With a little help from my friends

Well it turns out Arielle and I are not the only college seniors wringing our hands about the future.

Recently a number of friends have been talking and writing about life after graduation, and wouldn’t you know it, their thoughts are pretty insightful!

Eli Epstein’s anxieties pretty much run the gamut, from online dating to employment to workplace monotony. He wrote about it in the Washington Square News (link isn’t up yet), and sent us a copy:

At this point I don’t want to enter those dark, murky doors of The Real World, and even if I grudgingly slide in, I wont know what to do once I’m there. I liken it to the great scene from “Heat” (Robert DeNiro and Al Pacino’s only time on screen together before they made some lousy movie a few years ago) where Detective Vincent Hanna (Pacino) and bank robber Neil McCauley (DeNiro) reluctantly, and quite tragically, admit to each other that they just don’t know how to do anything else, nor do they much want to. Neil’s going to continue to take scores; Vincent’s going to continue to track down guys like Neil. Come May, I wont know how to do much else besides be a kid, nor will I much want to. I’m scared folks.

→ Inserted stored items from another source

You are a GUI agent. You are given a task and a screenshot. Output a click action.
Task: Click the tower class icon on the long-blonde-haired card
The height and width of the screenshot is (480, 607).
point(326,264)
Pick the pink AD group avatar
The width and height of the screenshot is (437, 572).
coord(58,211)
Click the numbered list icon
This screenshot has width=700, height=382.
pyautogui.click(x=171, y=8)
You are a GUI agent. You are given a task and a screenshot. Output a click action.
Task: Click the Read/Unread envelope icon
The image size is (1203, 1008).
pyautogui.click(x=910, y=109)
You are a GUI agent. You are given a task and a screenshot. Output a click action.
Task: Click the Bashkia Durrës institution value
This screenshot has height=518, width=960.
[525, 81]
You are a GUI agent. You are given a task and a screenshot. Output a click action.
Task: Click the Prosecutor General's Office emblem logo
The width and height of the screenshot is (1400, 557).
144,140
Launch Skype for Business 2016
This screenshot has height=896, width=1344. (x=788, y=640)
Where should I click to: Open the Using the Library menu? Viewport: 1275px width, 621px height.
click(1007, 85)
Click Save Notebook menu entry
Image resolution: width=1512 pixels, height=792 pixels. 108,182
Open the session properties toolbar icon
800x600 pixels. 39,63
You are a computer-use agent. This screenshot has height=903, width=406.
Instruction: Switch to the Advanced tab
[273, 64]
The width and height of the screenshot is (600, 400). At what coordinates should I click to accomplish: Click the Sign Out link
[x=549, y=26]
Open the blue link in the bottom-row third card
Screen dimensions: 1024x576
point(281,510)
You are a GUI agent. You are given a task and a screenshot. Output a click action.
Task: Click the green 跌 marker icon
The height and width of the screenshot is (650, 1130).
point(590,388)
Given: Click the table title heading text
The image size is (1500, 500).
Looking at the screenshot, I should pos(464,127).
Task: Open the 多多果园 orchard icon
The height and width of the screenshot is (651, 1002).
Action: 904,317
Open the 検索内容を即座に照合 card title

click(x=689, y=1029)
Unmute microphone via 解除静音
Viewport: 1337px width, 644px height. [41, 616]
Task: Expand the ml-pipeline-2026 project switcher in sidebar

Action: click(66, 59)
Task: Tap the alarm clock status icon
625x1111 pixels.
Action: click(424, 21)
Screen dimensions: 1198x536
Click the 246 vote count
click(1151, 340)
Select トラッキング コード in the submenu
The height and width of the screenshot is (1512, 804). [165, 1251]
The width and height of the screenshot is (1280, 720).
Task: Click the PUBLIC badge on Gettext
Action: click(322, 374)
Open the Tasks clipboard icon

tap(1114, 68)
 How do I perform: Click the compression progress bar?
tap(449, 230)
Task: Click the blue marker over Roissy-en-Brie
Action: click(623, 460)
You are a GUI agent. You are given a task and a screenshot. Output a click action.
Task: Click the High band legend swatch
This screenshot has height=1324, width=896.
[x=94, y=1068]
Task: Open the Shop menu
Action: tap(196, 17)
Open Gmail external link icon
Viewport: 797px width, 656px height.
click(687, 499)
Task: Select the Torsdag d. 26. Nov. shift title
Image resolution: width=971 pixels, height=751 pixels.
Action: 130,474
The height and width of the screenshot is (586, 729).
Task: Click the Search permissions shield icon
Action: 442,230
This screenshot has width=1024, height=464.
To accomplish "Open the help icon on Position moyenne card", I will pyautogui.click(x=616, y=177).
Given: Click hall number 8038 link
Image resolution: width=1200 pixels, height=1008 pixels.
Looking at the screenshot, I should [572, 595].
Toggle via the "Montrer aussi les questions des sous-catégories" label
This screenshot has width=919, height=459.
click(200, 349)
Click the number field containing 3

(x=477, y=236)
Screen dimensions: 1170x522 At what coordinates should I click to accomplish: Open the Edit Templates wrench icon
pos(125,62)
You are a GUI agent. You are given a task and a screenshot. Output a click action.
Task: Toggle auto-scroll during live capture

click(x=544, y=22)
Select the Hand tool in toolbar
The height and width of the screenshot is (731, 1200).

Cynthia Stewart told me that the present only lasts four seconds, and that we should only focus on what we can do now to influence the course of our lives. She also managed to mention Spongebob.

In conclusion, the reason our past cannot help our future anymore is because we are not growing up, we are starting over. We’ve been old kids for a very long time, but now we are baby adults. Still, the future is less stressful if we realize we are already accomplishing it, (i.e. my “future is now” point).

You gave advice in your blog for what to do when you’re freaking out about the future. I recommend the song  “Living in the Sunlight Loving in the Moonlight” by Tiny Tim (if you don’t know it you’ll remember it from Spongebob). I may seem carefree at times and be a yang compared to your yin-ness, but I’m just distracting myself from the same anxiety about the future.

Nicole Robert wrote on her blog about transitioning from childhood to adulthood, covering everything from an encounter at a gas station to her dad’s cross country adventures. Her message was pretty positive, actually, and ended on this hopeful note:

I was explaining to my Dad that I can’t just make something of myself when I’m working under people who are more important than me. And he said “Honey, you are an adult now. Don’t let people treat you like a child just because you are younger than them. You can be friends with someone who is 45 or 50 or 60 years old”.

And he’s 100% right. I shouldn’t let people treat me like a child. I shouldn’t wait for orders. I shouldn’t have to ask permission. I should just go out and fight and GET what I want. And I shouldn’t let people who are older than me get in the way. I shouldn’t be intimidated by them. Because hell, I could be more intelligent than them, but I’ll never know unless I take a shot at getting what I want.